I've done very little copper work myself personally, but that's because it is sooo highly specialized. We as a company do a fair ammount of copper work however, because I have guys who are very well trained in workig with it. Flashings, gutters are most common. We also do standing seam on dormers, bays, porches, gazebos, etc... It's really a way to grab some attention for not alot of money. GREAT on the front of a house. 


LOL 2nd rule of copper. Don't put copper downspouts in an urban area unless you want to donate them to the junk collectors. We do at least half dozen jobs a year simply replacing stolen copper downspouts in Chicago. LOL I have often wondered how to capitolize on that specialty or replacing stolen downspouts.


----------



## robert (Oct 29, 2008)

We had that problem on a job in New Orleans after Katrina we left the downspouts off till the home owner moved in


----------



## AaronB. (Nov 23, 2008)

I have heard stories of people stealing the copper off roofs while the homes are inhabited. 

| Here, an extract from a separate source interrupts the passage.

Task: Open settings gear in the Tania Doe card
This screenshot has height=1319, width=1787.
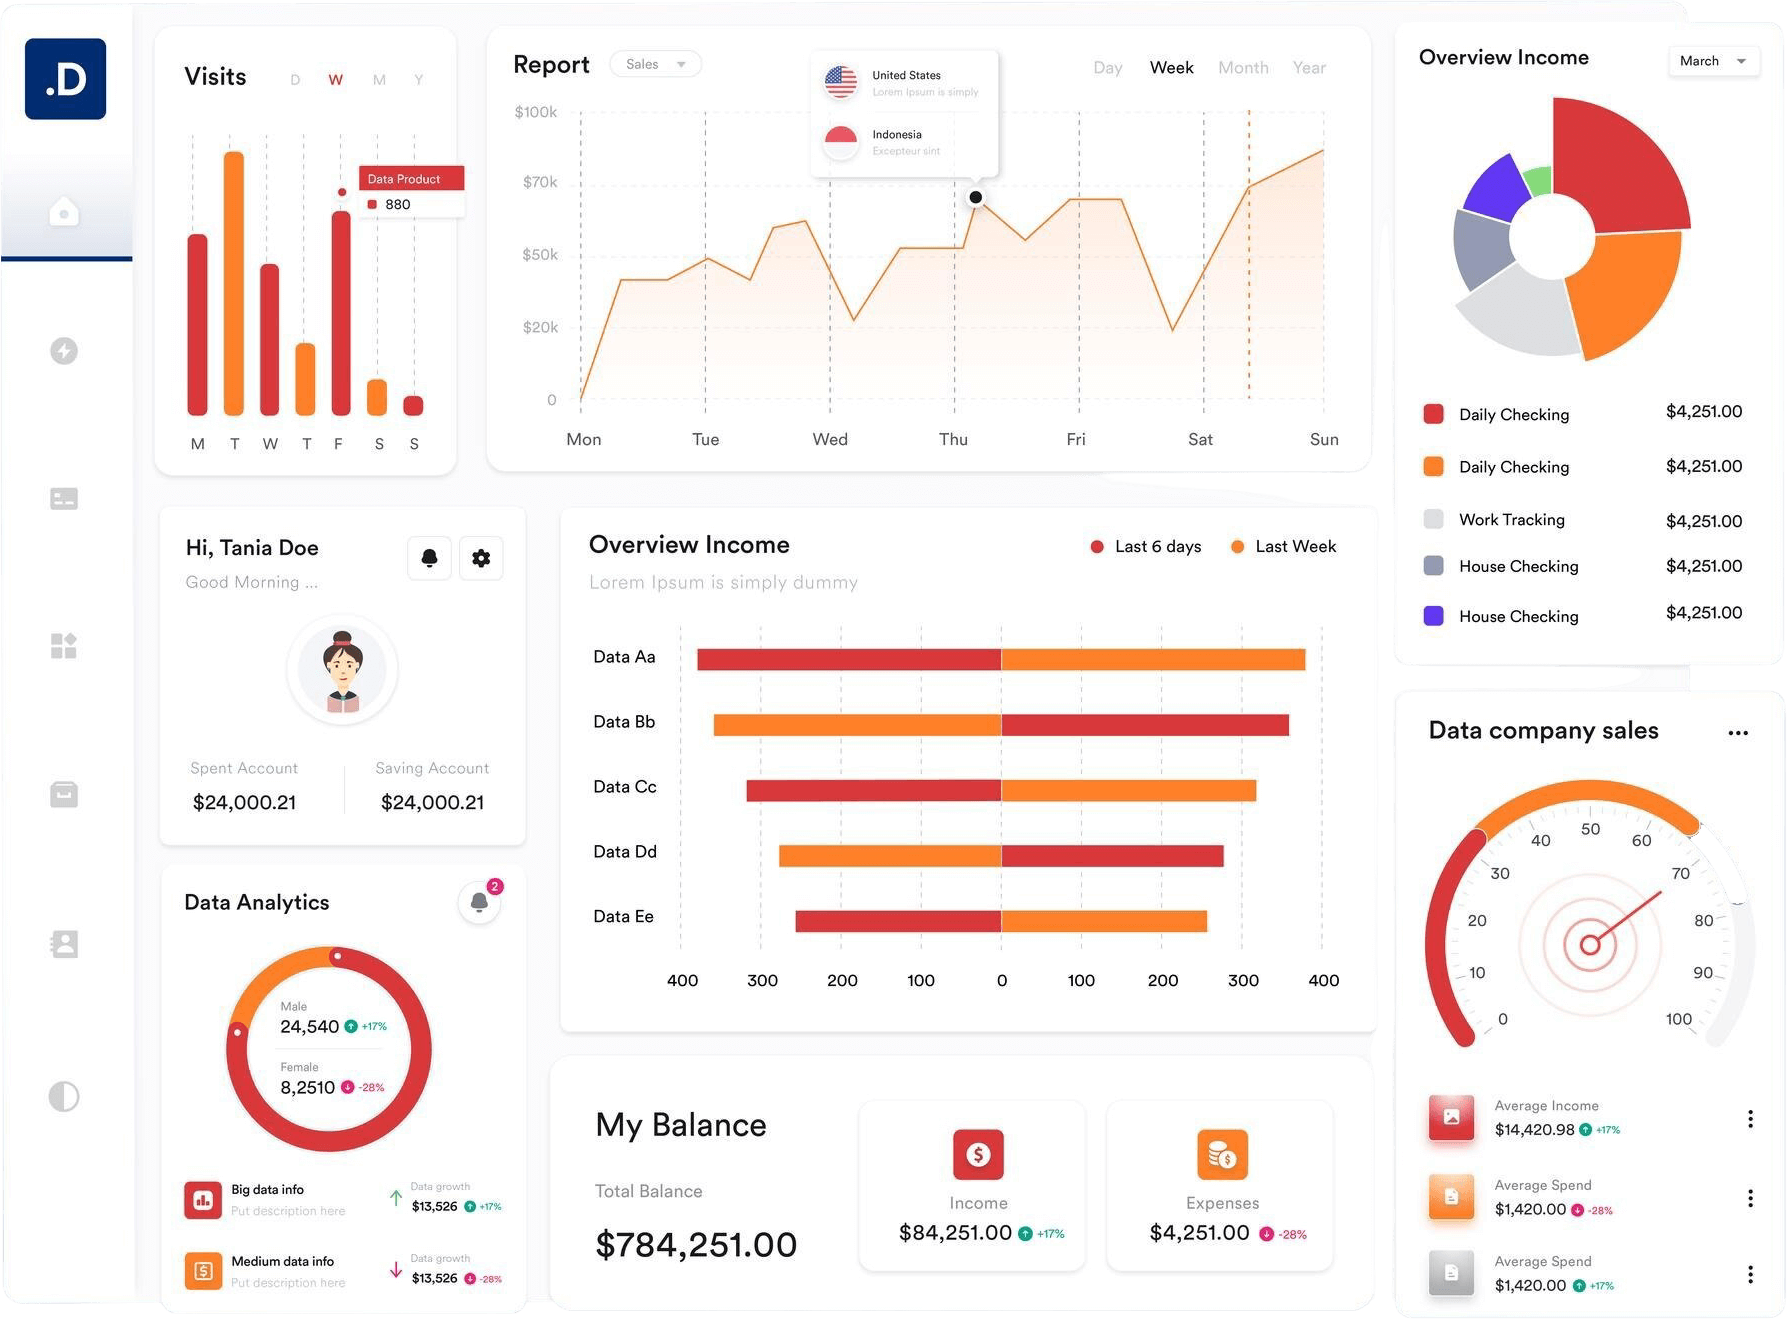Action: 481,558
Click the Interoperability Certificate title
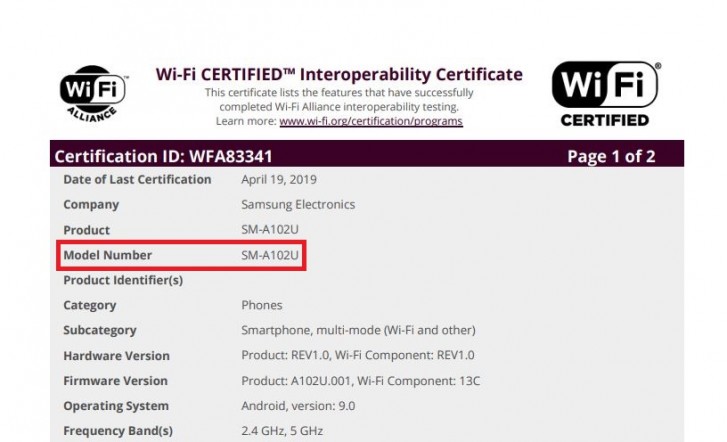Viewport: 727px width, 442px height. 339,74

They are said to have taken the flashings, valleys, everything.


----------



## English Roofer (Dec 26, 2008)

There is still a problem in the U.K with metal theft mainley lead, as the scrap price is still high, there also stealing the power lines around train tracks because of the copper inside!
Cheers
Dave


----------



## max (Dec 6, 2009)




----------



## The Roofing God (Oct 31, 2008)

A buddy was doing mega copper work in NYC,They were using all lead coated copper,When he said he liked the look of the regular better,the foreman told him "So do the thieves,they leave the leaded copper alone because they think it`s aluminum"


----------